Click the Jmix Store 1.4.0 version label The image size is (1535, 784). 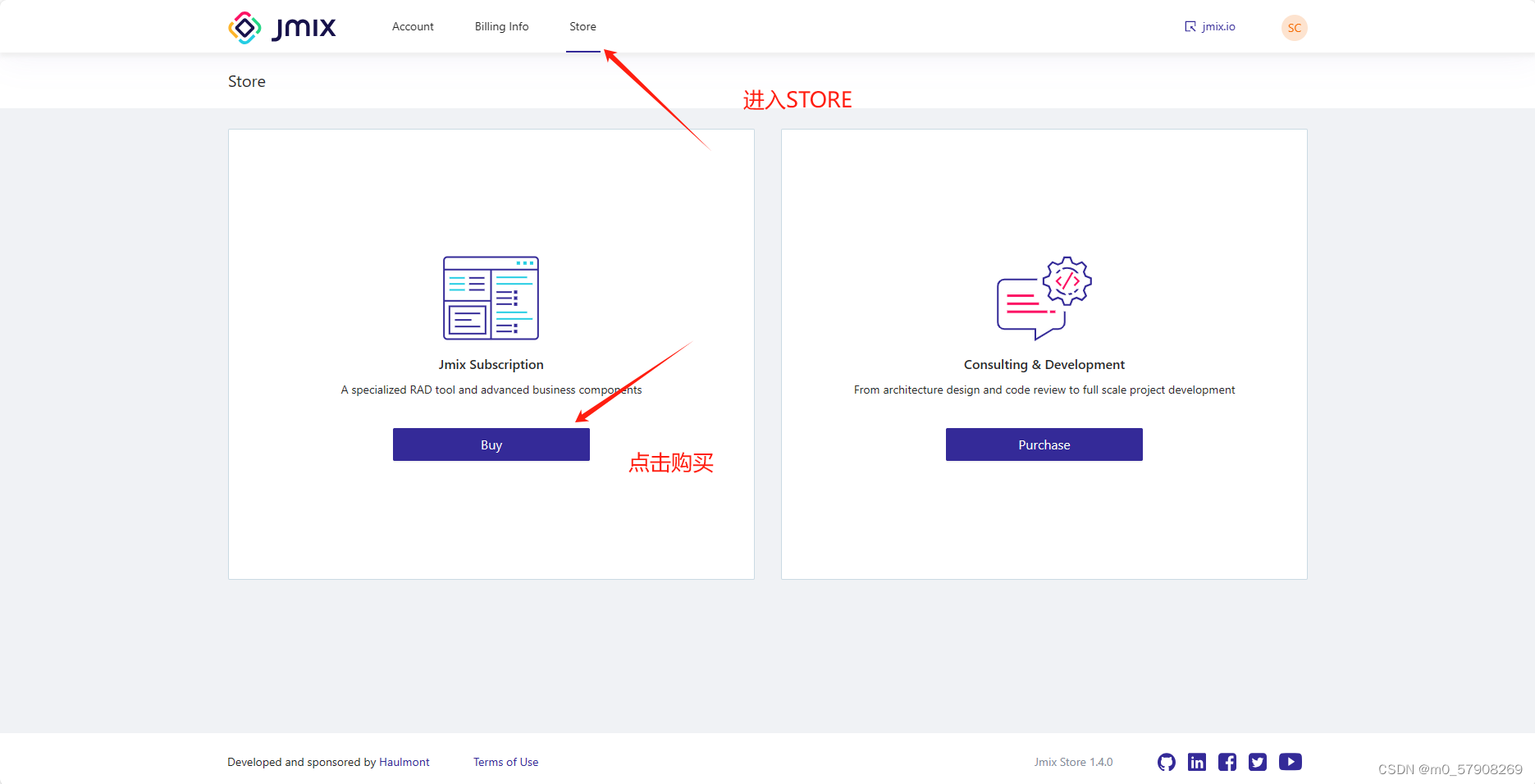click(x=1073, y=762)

- - - -

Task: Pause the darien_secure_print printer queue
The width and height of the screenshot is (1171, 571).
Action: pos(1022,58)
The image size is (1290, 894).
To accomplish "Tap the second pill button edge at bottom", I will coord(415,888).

- - - -

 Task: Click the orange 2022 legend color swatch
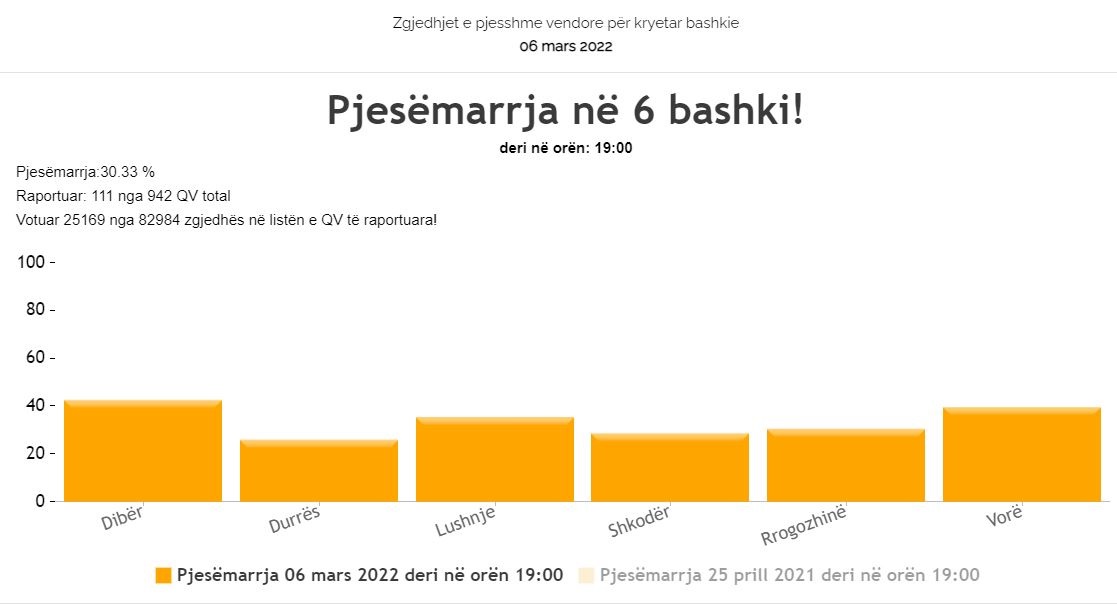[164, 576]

- - - -

**To do**
Format the material from the line containing "The image size is (1290, 894)." through the line containing "I will coord(415,888).", inclusive, as a numbered list, leaving out any blank lines.

**Solution for this exercise**
1. The image size is (1290, 894).
2. To accomplish "Tap the second pill button edge at bottom", I will coord(415,888).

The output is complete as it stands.